# MFWD won't disengage Ford 7610



## enelso (May 20, 2011)

Just purchased the 7610, the solenoid makes a click noise when the switch for 4WD is flipped but it is ALWAYS in MFWD. Does anyone have any idea about what to check next? Does is hurt to leave it in MFWD constantly?


----------



## farmertim (Dec 1, 2010)

Welcome to the forum enelso, I cannot answer for sure, but I believe if you are not on hard paved surfaces then leaving in 4wd doesn't matter. Some one might come along and refute me so just keeps eye out

Regards,
:aussie:


----------



## Hoodoo Valley (Nov 14, 2006)

Welcome to the forum! Nope you are okay as Tim stated, just watch the hard surfaces. If you can pick up the front axle off the ground with the loader, or as you drive forward or reverse, crank the wheels to the left or the right real hard as you attempt to pull the lever back in to 2 wheel drive, should work.

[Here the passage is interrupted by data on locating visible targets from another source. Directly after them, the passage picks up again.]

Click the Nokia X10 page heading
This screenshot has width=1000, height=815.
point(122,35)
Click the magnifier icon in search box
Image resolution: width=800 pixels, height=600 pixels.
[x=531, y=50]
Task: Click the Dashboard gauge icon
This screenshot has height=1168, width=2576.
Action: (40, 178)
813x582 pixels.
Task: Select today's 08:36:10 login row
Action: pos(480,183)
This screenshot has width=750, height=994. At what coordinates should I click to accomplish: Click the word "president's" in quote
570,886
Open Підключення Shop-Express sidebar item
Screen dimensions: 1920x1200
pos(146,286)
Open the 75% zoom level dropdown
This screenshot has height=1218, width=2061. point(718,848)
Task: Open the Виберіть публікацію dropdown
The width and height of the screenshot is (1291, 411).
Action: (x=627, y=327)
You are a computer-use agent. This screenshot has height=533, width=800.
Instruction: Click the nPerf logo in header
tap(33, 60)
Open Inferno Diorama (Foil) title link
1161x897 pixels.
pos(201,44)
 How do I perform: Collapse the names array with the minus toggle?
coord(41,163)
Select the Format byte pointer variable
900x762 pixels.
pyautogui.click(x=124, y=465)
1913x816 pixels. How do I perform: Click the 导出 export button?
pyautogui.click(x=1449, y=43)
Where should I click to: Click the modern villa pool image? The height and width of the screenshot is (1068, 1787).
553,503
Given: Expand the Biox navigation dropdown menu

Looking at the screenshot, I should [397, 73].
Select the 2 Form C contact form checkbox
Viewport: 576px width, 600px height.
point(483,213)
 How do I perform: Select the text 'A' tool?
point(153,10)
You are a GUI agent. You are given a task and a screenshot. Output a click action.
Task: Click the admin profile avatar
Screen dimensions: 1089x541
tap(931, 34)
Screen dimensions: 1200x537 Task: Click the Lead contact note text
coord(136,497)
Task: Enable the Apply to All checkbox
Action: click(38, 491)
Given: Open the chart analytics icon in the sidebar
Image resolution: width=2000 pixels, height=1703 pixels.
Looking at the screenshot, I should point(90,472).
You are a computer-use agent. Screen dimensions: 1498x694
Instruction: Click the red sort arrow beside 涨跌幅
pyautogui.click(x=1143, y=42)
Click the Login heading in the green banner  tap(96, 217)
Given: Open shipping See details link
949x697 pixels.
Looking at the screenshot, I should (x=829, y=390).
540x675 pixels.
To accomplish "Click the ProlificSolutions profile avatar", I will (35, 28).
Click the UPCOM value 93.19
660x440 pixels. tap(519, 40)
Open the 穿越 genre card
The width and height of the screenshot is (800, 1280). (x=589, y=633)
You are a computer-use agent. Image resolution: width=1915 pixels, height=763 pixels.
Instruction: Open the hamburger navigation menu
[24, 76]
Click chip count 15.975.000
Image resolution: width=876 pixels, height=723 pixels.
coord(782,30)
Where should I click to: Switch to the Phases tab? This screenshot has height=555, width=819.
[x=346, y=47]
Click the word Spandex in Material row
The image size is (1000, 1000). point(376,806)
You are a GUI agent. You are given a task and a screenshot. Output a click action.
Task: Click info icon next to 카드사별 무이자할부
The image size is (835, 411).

Allows the wheel revelutions to change and take the tension off the gears....... Hope it helps!


----------



## Thomas (Nov 1, 2006)

As Tractor Beam said.."If you can pick up the front axle off the ground with the loader"..sure beats wiggling hopping up/down in the seat like chimp in heat.


----------



## enelso (May 20, 2011)

Thank ya'll, I will try the wheels off the ground and let you know.


----------